| Close Window |
The hope of using any persistence framework is absolute database independence. Database independence means that you can focus on your job as an application developer and not a DBA. However, no framework can fully make this claim. There's much more to running an application on a database than simply issuing compatible SQL queries and getting back the query results as expected. In my last article, I detailed the process by which we converted existing Enterprise Java Beans 2 (EJB2) Entity beans to Hibernate Plain Old Java Objects (POJOs). This article is less about our conversion process and more about the tools and methods we chose to work with for the Hibernate implementation and the backend databases (Oracle and PostgreSQL) supported by Hyperic HQ.

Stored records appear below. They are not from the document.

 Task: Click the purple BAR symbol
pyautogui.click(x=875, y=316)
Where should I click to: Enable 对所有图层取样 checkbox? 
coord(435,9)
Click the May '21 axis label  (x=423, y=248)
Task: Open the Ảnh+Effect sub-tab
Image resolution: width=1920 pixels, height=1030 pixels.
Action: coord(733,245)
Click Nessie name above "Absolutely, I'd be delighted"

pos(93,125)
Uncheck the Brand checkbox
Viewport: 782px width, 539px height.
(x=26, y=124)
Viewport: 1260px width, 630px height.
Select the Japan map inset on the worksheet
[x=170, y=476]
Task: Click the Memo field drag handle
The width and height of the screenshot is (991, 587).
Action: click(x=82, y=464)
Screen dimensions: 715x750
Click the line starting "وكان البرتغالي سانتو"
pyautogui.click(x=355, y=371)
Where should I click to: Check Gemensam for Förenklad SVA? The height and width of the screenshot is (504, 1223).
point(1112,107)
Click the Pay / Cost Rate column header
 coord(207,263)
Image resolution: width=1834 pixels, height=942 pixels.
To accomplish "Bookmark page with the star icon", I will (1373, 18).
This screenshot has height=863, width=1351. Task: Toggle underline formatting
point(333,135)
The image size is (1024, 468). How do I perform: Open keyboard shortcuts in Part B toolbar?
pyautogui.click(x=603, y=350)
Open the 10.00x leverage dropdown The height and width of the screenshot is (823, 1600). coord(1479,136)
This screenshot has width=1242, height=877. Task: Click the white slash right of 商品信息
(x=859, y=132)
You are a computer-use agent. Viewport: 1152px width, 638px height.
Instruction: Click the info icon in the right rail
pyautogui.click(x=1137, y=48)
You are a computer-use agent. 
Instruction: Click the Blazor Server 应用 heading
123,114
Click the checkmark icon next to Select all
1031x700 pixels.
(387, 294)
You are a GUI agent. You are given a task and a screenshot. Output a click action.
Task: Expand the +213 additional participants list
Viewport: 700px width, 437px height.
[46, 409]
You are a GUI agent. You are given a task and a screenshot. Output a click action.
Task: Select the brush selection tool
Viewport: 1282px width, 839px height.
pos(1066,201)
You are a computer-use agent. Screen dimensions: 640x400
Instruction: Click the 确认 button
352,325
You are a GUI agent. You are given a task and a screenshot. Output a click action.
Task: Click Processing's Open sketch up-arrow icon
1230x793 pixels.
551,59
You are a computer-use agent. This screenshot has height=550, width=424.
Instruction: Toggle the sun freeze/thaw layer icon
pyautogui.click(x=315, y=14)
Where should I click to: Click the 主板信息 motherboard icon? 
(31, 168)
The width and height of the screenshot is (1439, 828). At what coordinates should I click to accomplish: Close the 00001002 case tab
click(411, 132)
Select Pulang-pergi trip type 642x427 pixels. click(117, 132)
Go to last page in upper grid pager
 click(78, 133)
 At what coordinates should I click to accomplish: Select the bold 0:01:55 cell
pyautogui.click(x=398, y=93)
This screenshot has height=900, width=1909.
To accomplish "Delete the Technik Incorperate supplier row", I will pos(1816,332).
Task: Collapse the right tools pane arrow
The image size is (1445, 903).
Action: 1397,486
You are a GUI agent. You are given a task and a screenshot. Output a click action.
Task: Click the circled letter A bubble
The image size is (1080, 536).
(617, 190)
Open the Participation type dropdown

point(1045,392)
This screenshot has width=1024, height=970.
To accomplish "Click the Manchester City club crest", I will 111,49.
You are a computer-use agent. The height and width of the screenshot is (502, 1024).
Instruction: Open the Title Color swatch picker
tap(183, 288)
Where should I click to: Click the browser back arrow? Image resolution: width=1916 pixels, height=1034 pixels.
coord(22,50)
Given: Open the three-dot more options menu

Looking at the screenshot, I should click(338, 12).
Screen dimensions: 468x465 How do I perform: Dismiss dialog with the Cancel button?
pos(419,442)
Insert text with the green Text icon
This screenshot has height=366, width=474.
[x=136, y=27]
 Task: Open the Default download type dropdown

Creating the Database Schema
The relational database management system (RDBMS) is the foundation of any application. After all,
the point of having a persistence layer is to map from the object model to the data model. The creation of the database schema is the most common task, and certainly there are plenty of point tools for various types of RDBMS around. However, when your application has to support more than one database type, it makes sense to find a tool that can create the schema regardless of database type. EJB2 provided no native tools for such a task, so we built our own tool, plainly named DBSetup. DBSetup is integrated with Ant and can easily incorporate into our build or installer (both of which rely on Ant). Its architecture is straightforward. There are base classes called Table, Column, Index, View, etc., that know how to generate the SQL commands to create themselves. Most RDBMS have proprietary extensions in their Data Definition Language (DDL), which allow control over non-standard features of the database system. If a RDBMS requires non-standard commands, you just subclass the base class, for example, the OracleTable class that can return the correct SQL to create a table in Oracle. We defined our own XML file format for the database schema, a proprietary DDL, if you will. DBSetup generates the sequence of database-specific commands in a single script and piped it to the database to create the schema. For example, here's how we would define a table named SUBJECT:
<table name="SUBJECT">
<column name="ID"
default="sequence-only"
initial="10001"
primarykey="true"
required="true"
type="INTEGER"/>
<column name="NAME"
required="true"
size="100"
type="VARCHAR2"/>
<column name="FIRST_NAME"
required="false"
size="100"
type="VARCHAR2"/>
<column name="LAST_NAME"
required="false"
size="100"
type="VARCHAR2"/>
<column name="FSYSTEM"
type="BOOLEAN"
default="FALSE"/>
<index name="SUBJECT_NAME_KEY"
unique="true">
<field ref="NAME"/>
</index>
</table>
The syntax is self-explanatory. DBSetup worked fine for us, but it meant that for any new database type that we want to support, we'd have to analyze that database's command syntax and create subclasses as needed. As I had mentioned in my last article, we went through supporting Oracle, Pointbase, Cloudscape, InstantDB, MySQL, and PostgreSQL databases, and maintaining DBSetup to be compatible with all of them was tedious. Besides, there was no association between the tables being created here and the entity beans used by the application.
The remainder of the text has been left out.